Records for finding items
━━━━━━━━

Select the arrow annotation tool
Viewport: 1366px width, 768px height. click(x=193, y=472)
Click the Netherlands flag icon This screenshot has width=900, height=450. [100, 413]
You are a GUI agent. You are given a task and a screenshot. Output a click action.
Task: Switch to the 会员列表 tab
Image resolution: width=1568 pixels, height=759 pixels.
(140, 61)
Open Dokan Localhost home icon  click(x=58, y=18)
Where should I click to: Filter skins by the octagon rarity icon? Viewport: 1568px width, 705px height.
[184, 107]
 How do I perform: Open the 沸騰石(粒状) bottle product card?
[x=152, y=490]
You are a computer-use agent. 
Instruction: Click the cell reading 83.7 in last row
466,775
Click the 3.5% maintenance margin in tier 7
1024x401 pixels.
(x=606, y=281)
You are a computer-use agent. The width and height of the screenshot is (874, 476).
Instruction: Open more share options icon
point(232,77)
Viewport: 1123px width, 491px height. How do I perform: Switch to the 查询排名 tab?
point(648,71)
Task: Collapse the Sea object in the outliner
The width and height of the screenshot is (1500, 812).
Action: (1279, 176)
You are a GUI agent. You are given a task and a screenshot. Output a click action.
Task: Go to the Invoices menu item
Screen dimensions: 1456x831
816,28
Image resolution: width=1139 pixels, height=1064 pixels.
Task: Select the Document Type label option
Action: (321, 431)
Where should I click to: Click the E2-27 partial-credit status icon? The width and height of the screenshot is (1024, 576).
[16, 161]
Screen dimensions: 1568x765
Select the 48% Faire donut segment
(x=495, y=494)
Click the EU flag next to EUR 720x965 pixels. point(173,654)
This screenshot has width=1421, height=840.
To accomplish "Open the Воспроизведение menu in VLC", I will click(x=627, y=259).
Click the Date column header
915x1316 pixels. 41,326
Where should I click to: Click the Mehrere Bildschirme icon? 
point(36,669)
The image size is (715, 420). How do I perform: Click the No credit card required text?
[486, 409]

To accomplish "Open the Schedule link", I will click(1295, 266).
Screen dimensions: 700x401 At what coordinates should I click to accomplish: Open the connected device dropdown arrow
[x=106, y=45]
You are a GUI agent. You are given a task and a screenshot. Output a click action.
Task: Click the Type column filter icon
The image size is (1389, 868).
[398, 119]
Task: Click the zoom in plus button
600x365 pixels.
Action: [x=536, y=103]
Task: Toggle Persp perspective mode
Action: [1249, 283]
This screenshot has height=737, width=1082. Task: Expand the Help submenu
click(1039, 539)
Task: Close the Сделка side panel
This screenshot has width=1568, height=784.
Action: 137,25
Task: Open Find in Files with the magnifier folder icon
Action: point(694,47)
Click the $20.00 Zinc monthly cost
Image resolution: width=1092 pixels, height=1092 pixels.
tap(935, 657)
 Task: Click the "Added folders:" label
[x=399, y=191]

━━━━━━━━

WHAT IS ASKED — In every one of the items above, swap "Where should I click to" for "Where do I click to" and keep the rest of each line unchanged.

EXERCISE RESPONSE —
Select the arrow annotation tool
Viewport: 1366px width, 768px height. click(x=193, y=472)
Click the Netherlands flag icon This screenshot has width=900, height=450. [100, 413]
You are a GUI agent. You are given a task and a screenshot. Output a click action.
Task: Switch to the 会员列表 tab
Image resolution: width=1568 pixels, height=759 pixels.
(140, 61)
Open Dokan Localhost home icon  click(x=58, y=18)
Where do I click to: Filter skins by the octagon rarity icon? Viewport: 1568px width, 705px height.
[184, 107]
 How do I perform: Open the 沸騰石(粒状) bottle product card?
[x=152, y=490]
You are a computer-use agent. 
Instruction: Click the cell reading 83.7 in last row
466,775
Click the 3.5% maintenance margin in tier 7
1024x401 pixels.
(x=606, y=281)
You are a computer-use agent. The width and height of the screenshot is (874, 476).
Instruction: Open more share options icon
point(232,77)
Viewport: 1123px width, 491px height. How do I perform: Switch to the 查询排名 tab?
point(648,71)
Task: Collapse the Sea object in the outliner
The width and height of the screenshot is (1500, 812).
Action: (1279, 176)
You are a GUI agent. You are given a task and a screenshot. Output a click action.
Task: Go to the Invoices menu item
Screen dimensions: 1456x831
816,28
Image resolution: width=1139 pixels, height=1064 pixels.
Task: Select the Document Type label option
Action: (321, 431)
Where do I click to: Click the E2-27 partial-credit status icon? The width and height of the screenshot is (1024, 576).
[16, 161]
Screen dimensions: 1568x765
Select the 48% Faire donut segment
(x=495, y=494)
Click the EU flag next to EUR 720x965 pixels. point(173,654)
This screenshot has width=1421, height=840.
To accomplish "Open the Воспроизведение menu in VLC", I will click(x=627, y=259).
Click the Date column header
915x1316 pixels. 41,326
Where do I click to: Click the Mehrere Bildschirme icon? 
point(36,669)
The image size is (715, 420). How do I perform: Click the No credit card required text?
[486, 409]

To accomplish "Open the Schedule link", I will click(1295, 266).
Screen dimensions: 700x401 At what coordinates should I click to accomplish: Open the connected device dropdown arrow
[x=106, y=45]
You are a GUI agent. You are given a task and a screenshot. Output a click action.
Task: Click the Type column filter icon
The image size is (1389, 868).
[398, 119]
Task: Click the zoom in plus button
600x365 pixels.
Action: [x=536, y=103]
Task: Toggle Persp perspective mode
Action: [1249, 283]
This screenshot has height=737, width=1082. Task: Expand the Help submenu
click(1039, 539)
Task: Close the Сделка side panel
This screenshot has width=1568, height=784.
Action: 137,25
Task: Open Find in Files with the magnifier folder icon
Action: point(694,47)
Click the $20.00 Zinc monthly cost
Image resolution: width=1092 pixels, height=1092 pixels.
tap(935, 657)
 Task: Click the "Added folders:" label
[x=399, y=191]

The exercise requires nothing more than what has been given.